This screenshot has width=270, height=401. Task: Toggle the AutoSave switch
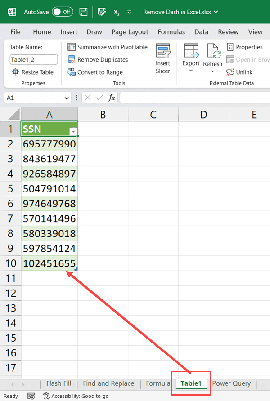tap(62, 12)
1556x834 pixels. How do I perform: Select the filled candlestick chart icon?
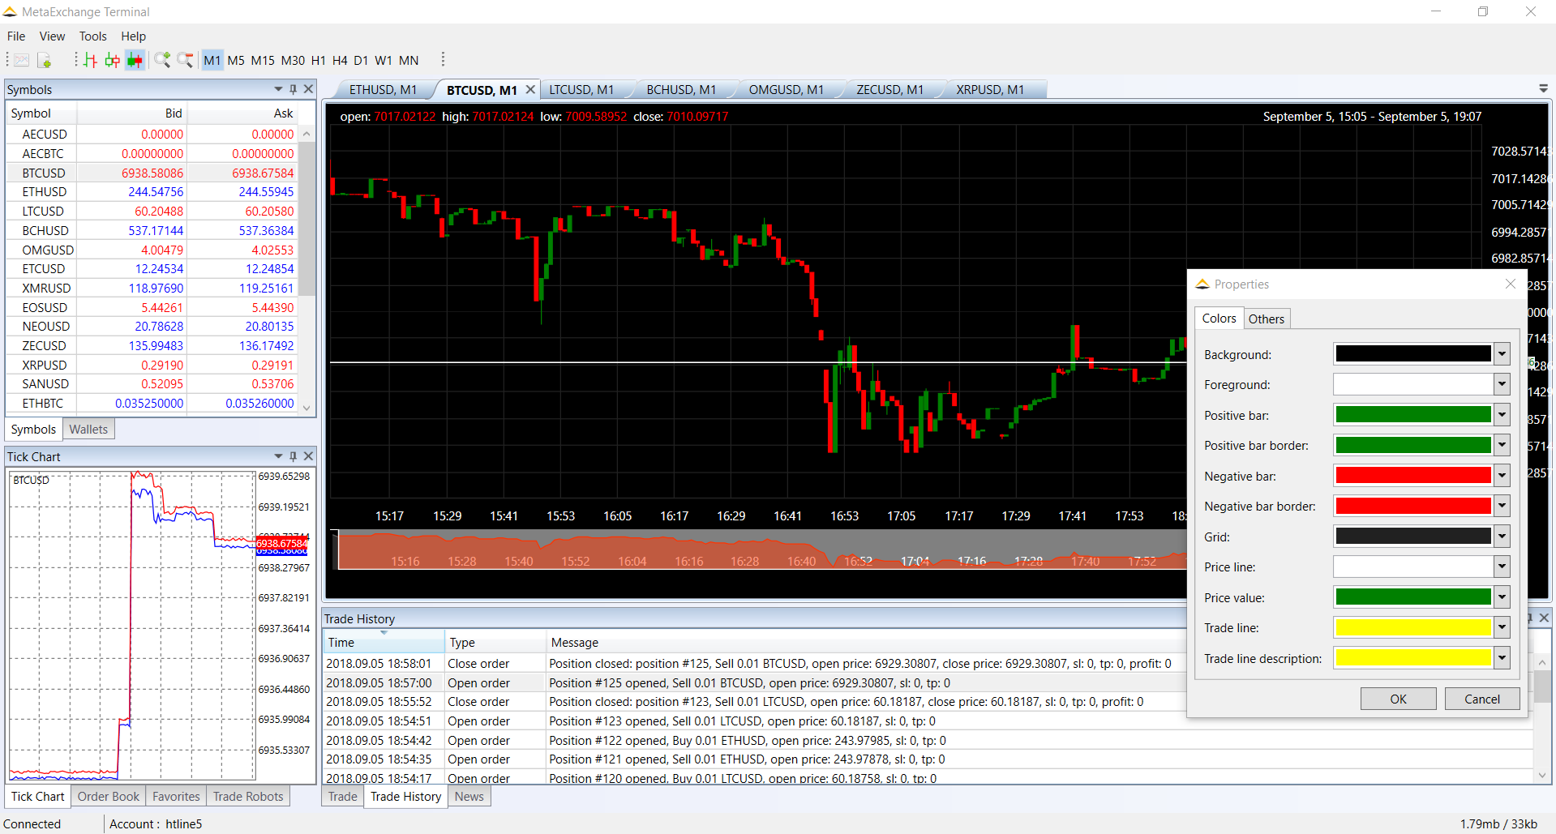(135, 60)
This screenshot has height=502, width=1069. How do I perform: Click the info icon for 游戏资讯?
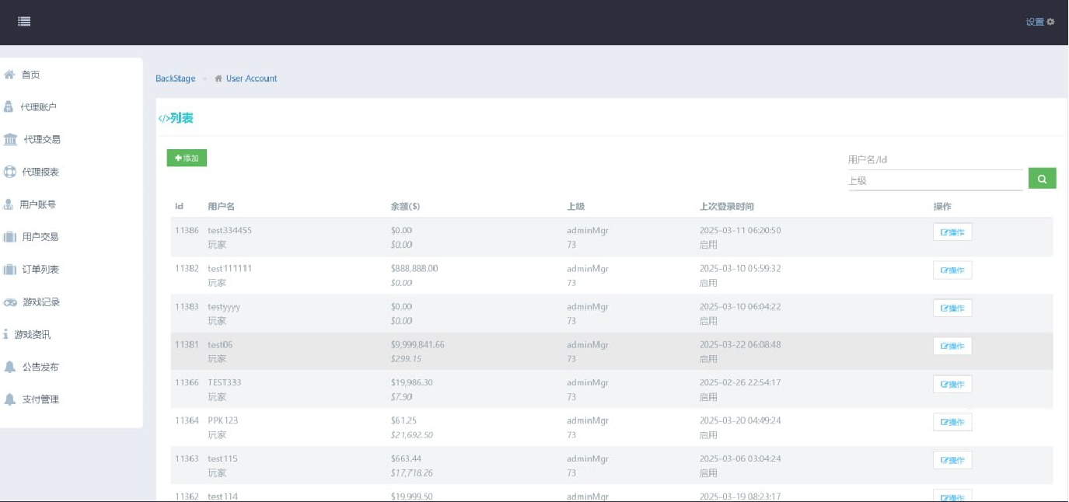6,335
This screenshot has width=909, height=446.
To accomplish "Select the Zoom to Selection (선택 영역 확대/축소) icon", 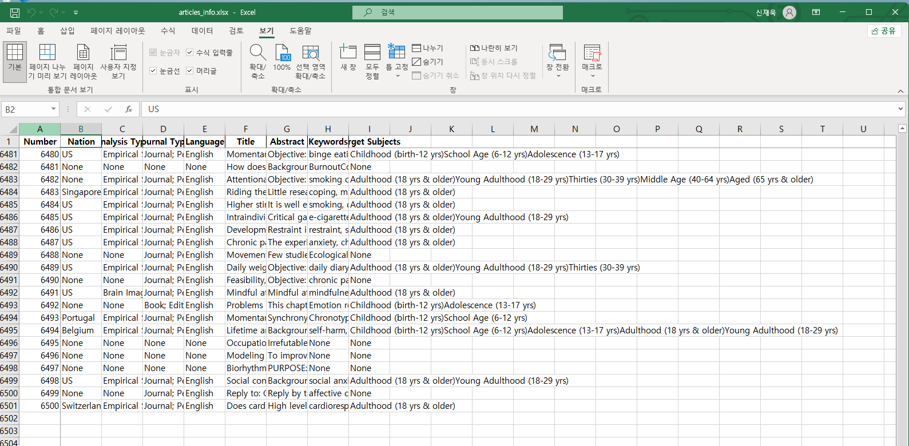I will point(310,54).
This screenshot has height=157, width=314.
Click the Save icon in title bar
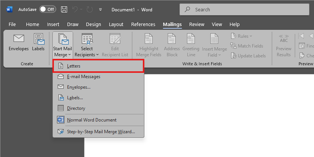click(64, 9)
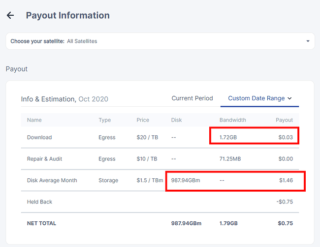Viewport: 320px width, 247px height.
Task: Click the back arrow icon
Action: (x=10, y=15)
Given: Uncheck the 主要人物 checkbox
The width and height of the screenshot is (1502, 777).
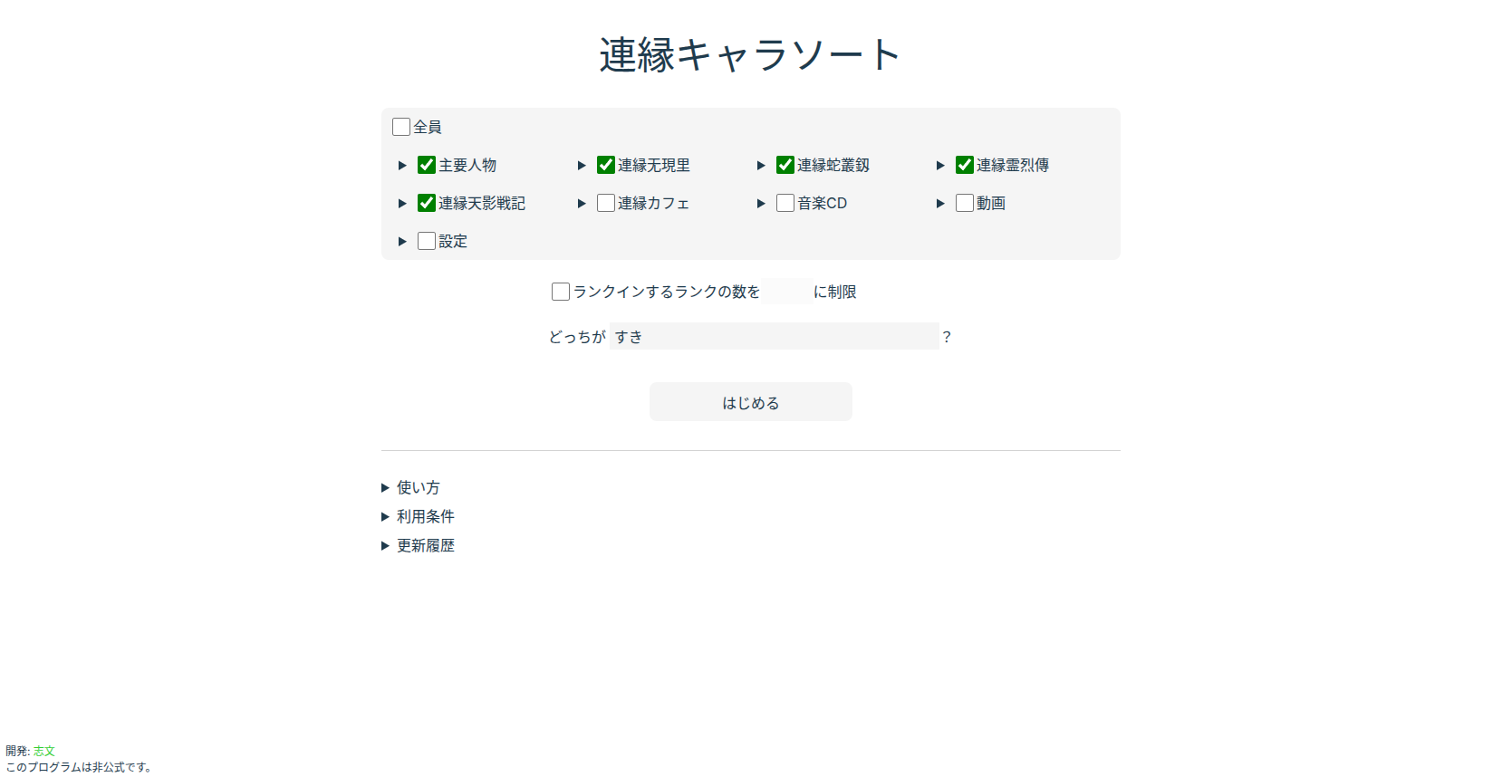Looking at the screenshot, I should pyautogui.click(x=427, y=165).
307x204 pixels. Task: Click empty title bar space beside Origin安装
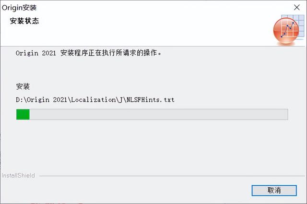tap(157, 8)
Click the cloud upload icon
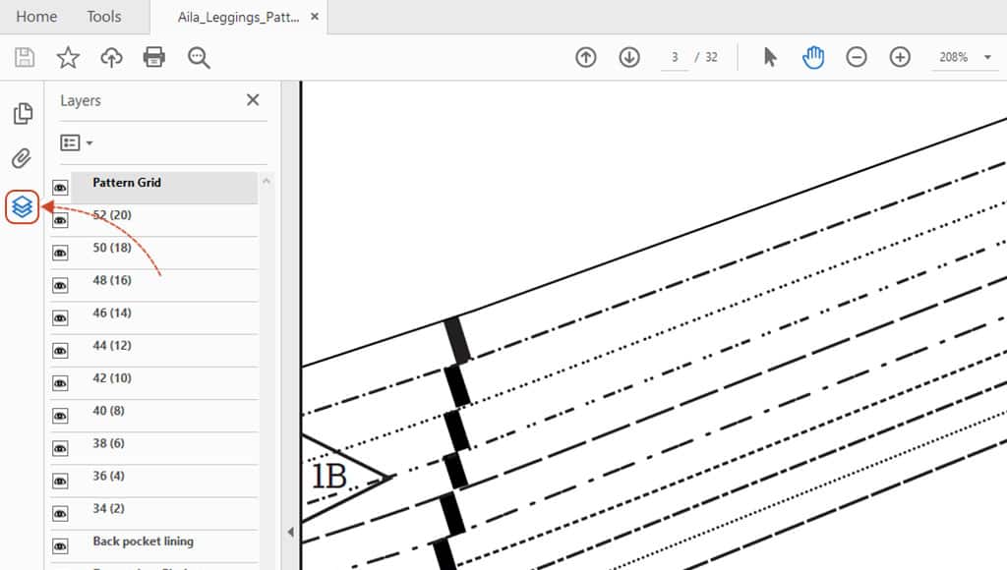The width and height of the screenshot is (1007, 570). tap(111, 58)
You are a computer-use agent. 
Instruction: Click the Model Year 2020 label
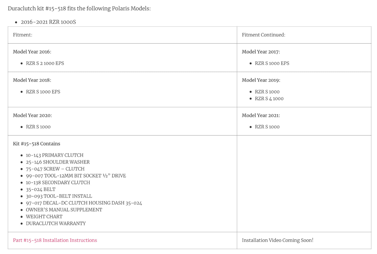click(x=32, y=115)
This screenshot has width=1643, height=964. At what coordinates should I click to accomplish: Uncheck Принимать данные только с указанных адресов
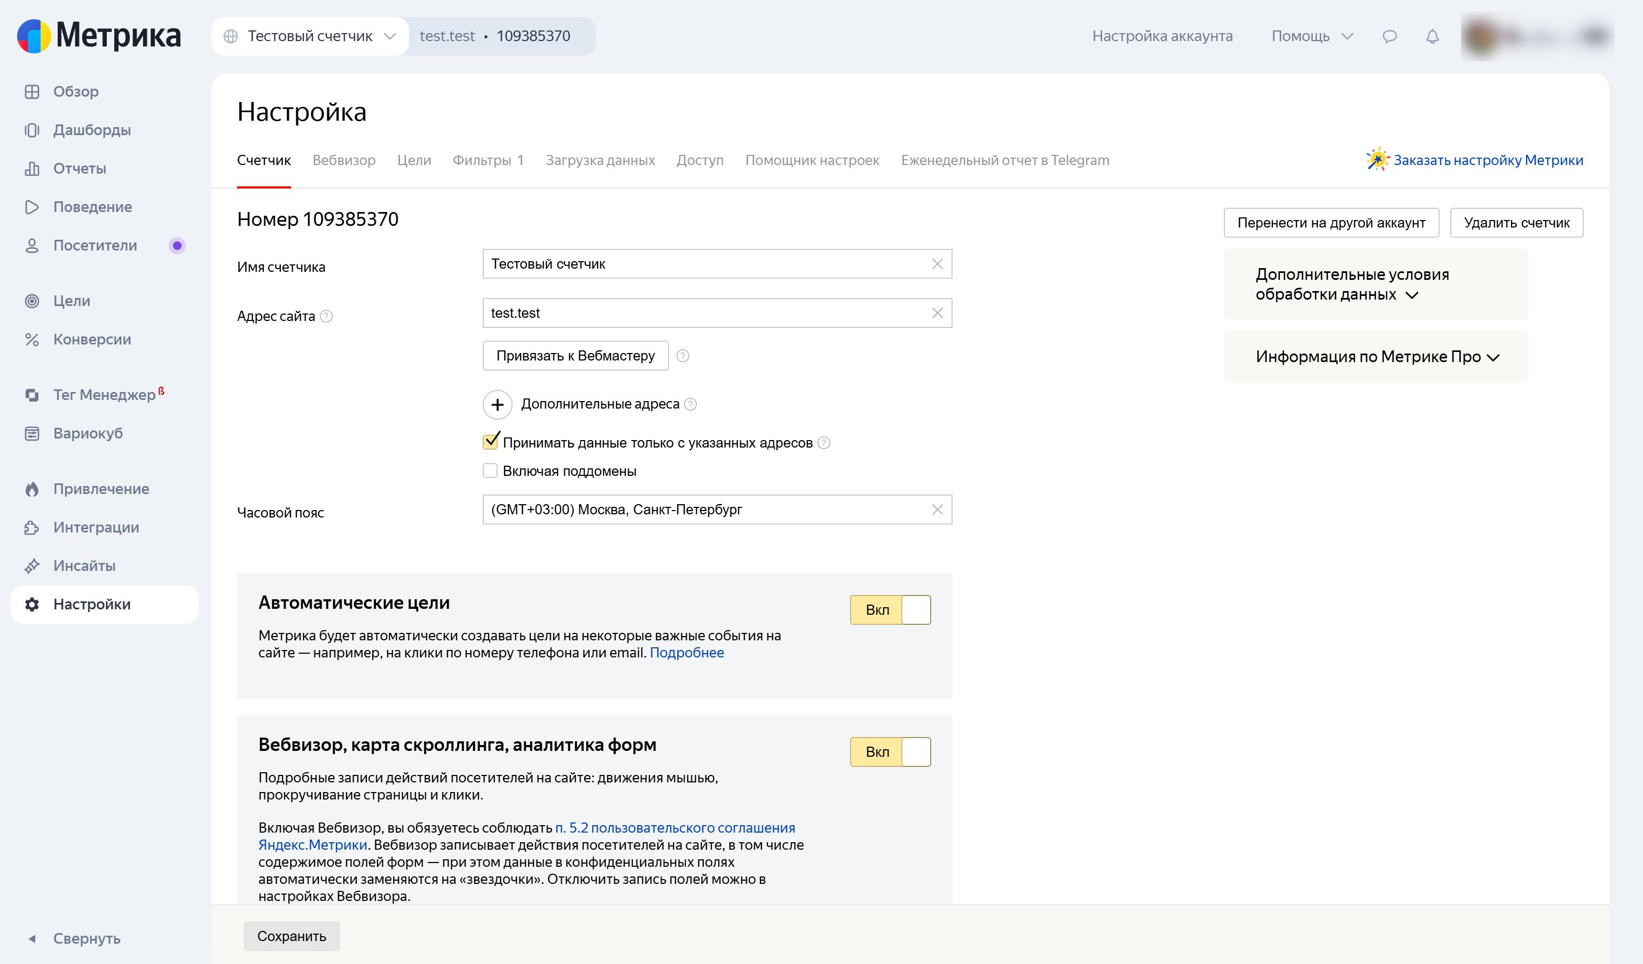[490, 442]
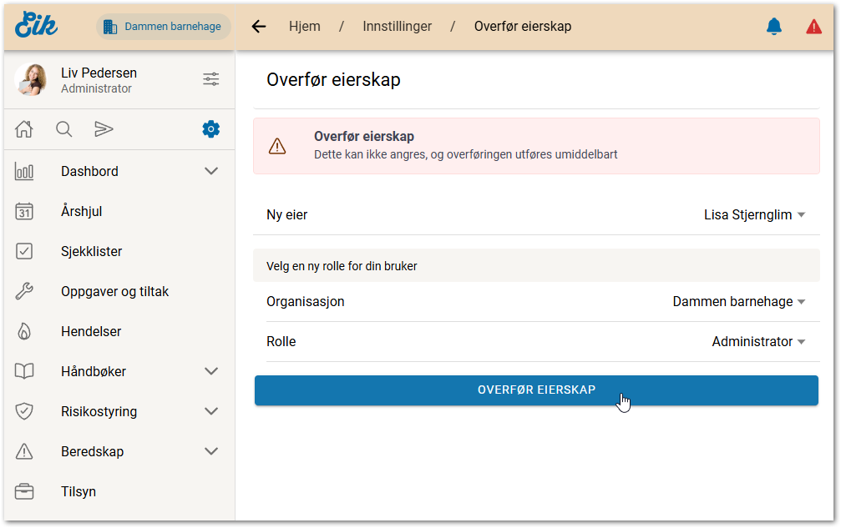Change the Rolle dropdown value
Viewport: 841px width, 528px height.
758,342
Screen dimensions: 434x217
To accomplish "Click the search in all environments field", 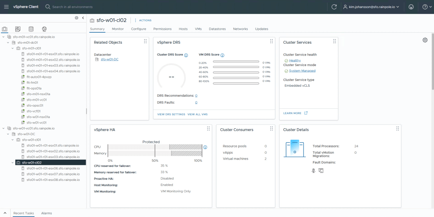I will coord(72,7).
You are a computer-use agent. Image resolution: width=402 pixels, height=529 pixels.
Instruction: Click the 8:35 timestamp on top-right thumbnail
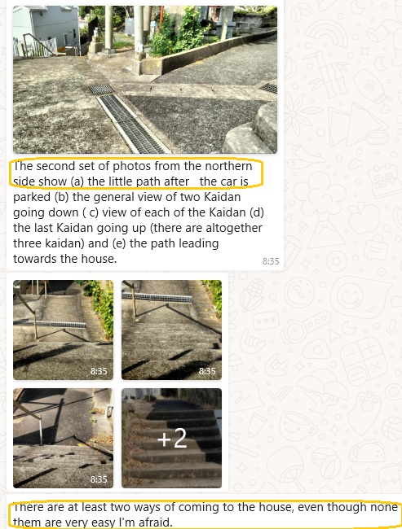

=-=-=-=-=

__TASK__
State how many lines of the data above contain the string "agent", leaving out everything but the number.

__RESULT__
2